The suggestion that the 2006 health reform jacked up the price of health insurance misses one inconvenient fact: Insurance in Massachusetts was among the nation's most expensive long before the law took effect. There are a variety of reasons for that. The higher cost of living in New England has something to do with it. So does the heavy concentration of teaching hospitals. (Research suggests that when you have a lot of high-tech hospitals in an area, it tends to create greater demand for high-tech medical services, which drives up insurance for everybody.)
To be sure, Massachusetts has a history of regulating insurance aggresively, at least relative to places like Georgia. And such regulation can, under some circumstances, drive up the price of insurance (in part because it forces insurers to provide better coverage). But even to the extent that's the reason for the high prices in Massachusetts--and, to be clear, it would be one of many factors--that regulation also predated the 2006 reforms.
The waiting time issue is a bit more complicated. Intuitively, it makes sense that giving more people insurance would lead many of those people to see the doctor, crowding the proverbial waiting room and creating long delays for appointments.

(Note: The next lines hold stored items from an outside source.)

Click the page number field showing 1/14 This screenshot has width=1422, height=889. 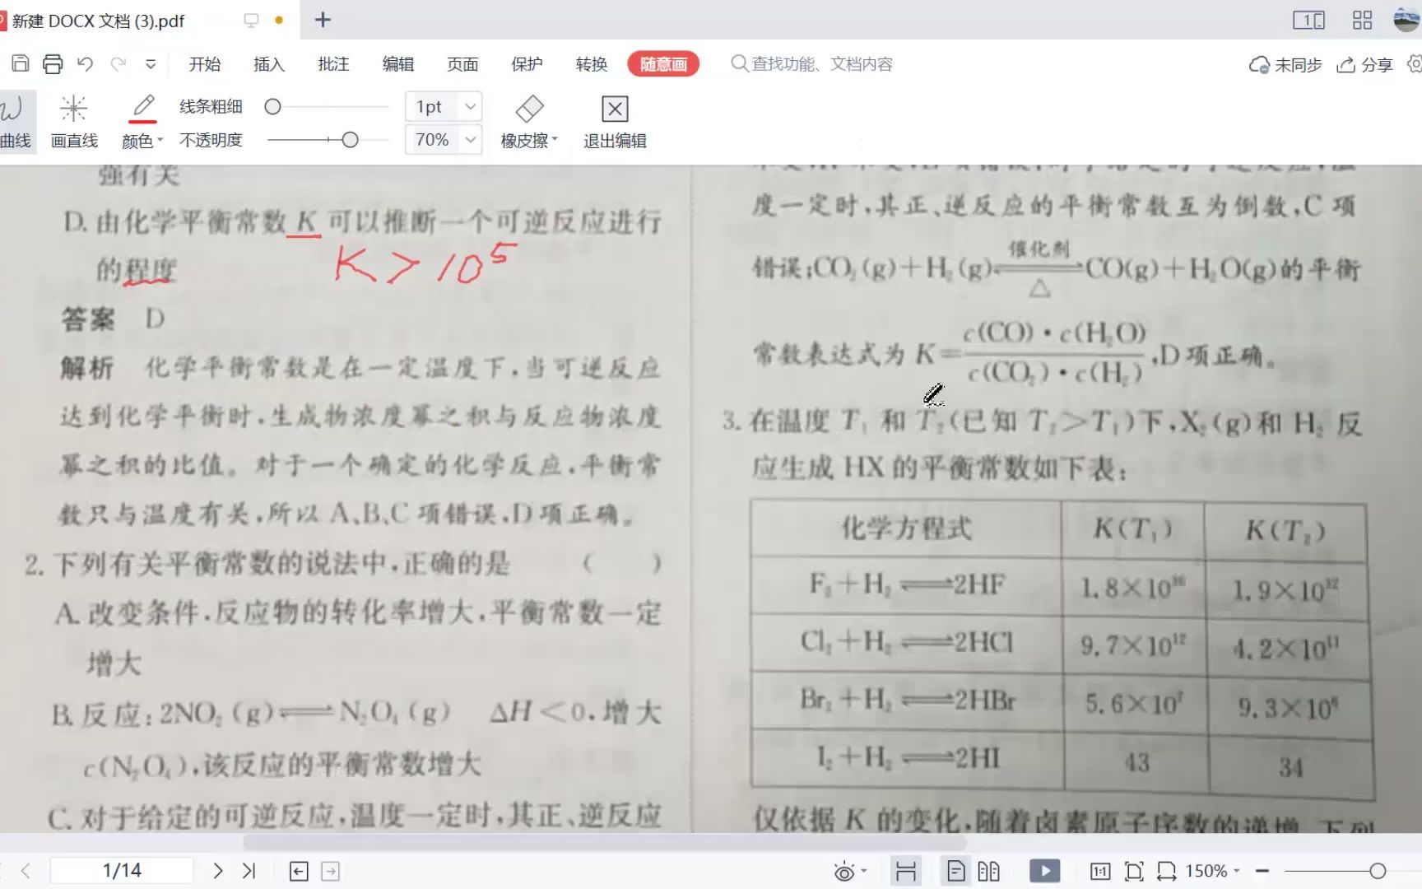point(120,869)
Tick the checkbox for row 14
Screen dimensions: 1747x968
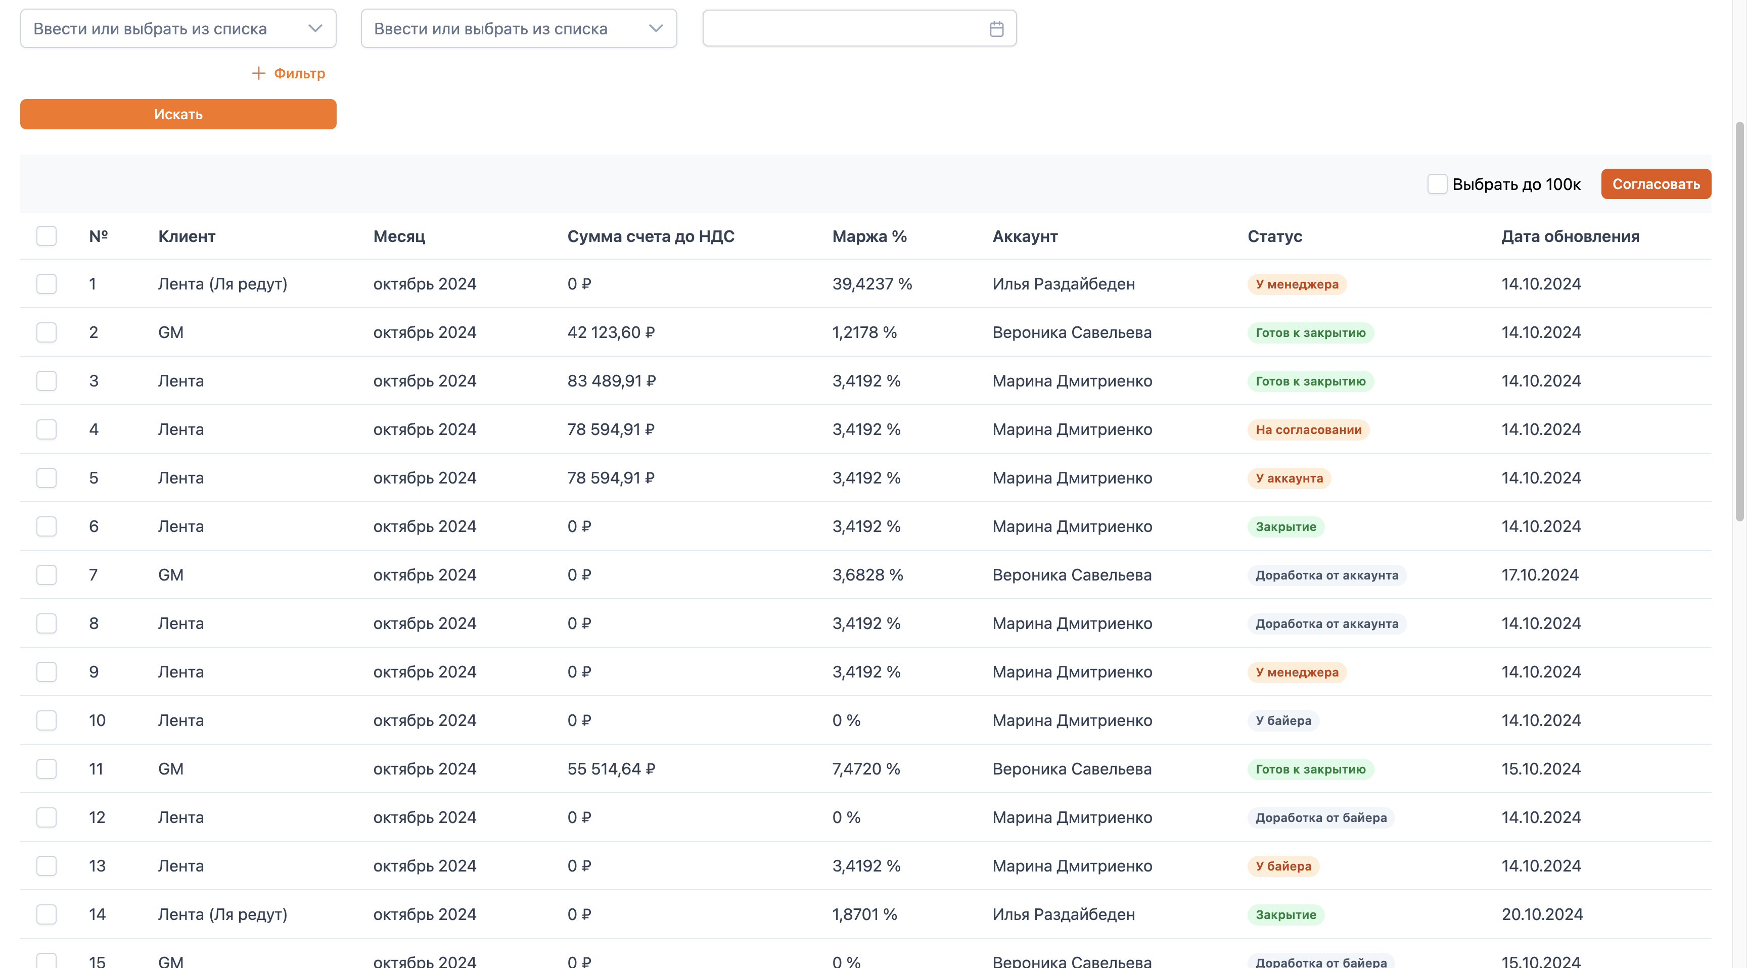[x=46, y=914]
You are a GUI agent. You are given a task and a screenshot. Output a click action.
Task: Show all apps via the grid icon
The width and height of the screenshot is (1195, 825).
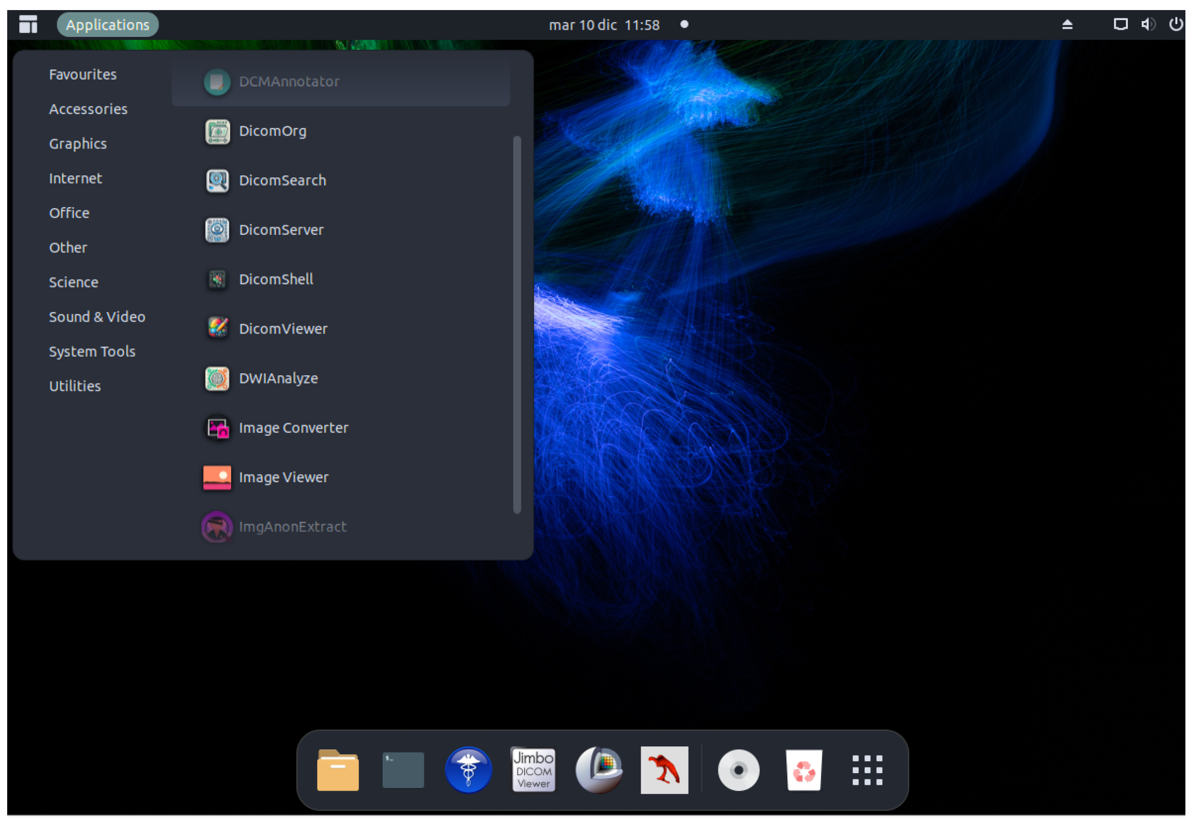(867, 770)
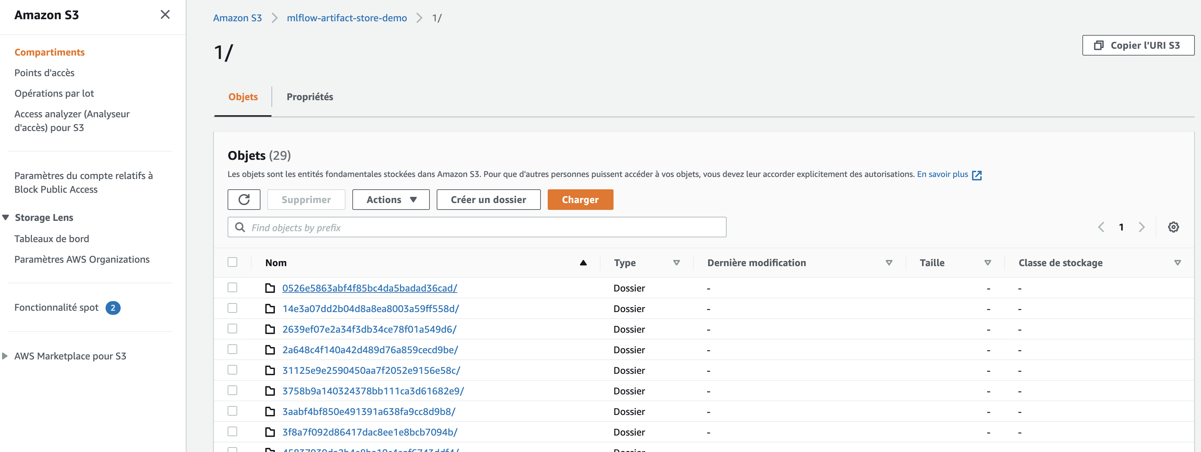Open Points d'accès in sidebar
This screenshot has height=452, width=1201.
[x=44, y=73]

And there have been widespread anecdotal reports that reform in Massachusetts did just that. But the statistical evidence to support this thesis turns out to be pretty thin.
Consider a recent consulting report by Merritt Hawkins and Associates. Based on a telephone survey of physicians, it found that the average waiting time to see doctors in five medical specialties--cardiology, orthopedics, dermatology, obstetrics/gynecology, and family practice--were longer in the Boston area than any other city surveyed. The precise figure for Boston, 49.6 days, is presumably the source for the 50 days in the video. By contrast, the city with the shortest waits--Atlanta--had just 11 days. I assume that's why the video uses Georgia as its basis for comparison.
But hold on a second. Is there evidence that the Massachusetts health insurance reforms are the reason for the delay? Merritt Hawkins raised that as a possibility in its report--and, again, it's a plausible explanation. But the full survey details don't actually show that: Although Boston has the longest wait times now, it also had the longest wait times back in 2004, the last time Merritt Hawkins asked these questions.
To be sure, the Merritt Hawkns report isn't the first to suggest reforms led to longer waiting times. A 2008 study by the Massachusetts Medical Society also reported that waiting times grew after the state's health reforms. That study has been cited repeatedly in the press.
But there, too, the data doesn't live up to the hype. The figure that got all the media attention was a comparison of wait times between 2006, when the average wait for an internist was 33 days, and 2008, when the aveage wait was 50 days. But the wait times in both 2005 and 2007 were 47 and 53 days respectively. In other words, the wait time for internist appointments has basically remained stable, at around 50 days, since 2005. The low 2006 number appears to be a statistical anomaly, the sort you might expect from yet another physician phone survey with a modest sample size.
And that's not all. As with the Merritt Hawkins study, the picture gets even more muddy if you go deeper into the report. The Mass Medical Society looked at a wide variety of specialties. Waiting times for about half of them actually went down after the reforms were put in place.
Again, I wouldn't rule out the possibility that reforms did increase the demand for medical services, at least in the short term, leading to longer waits for care. (Healthcare Economist has some smart thinking along these lines.) But the idea that reform massively overwhelmed doctors and hospitals in Massachusetts just isn't supported by these reports--or any other data I've seen.
It's still a funny video, though.
Note: This item will undoubtedly earn me grief from my nine-year-old son, whose love for legos is rivaled only by his worship of all things Red Sox--something he gets from his Dad.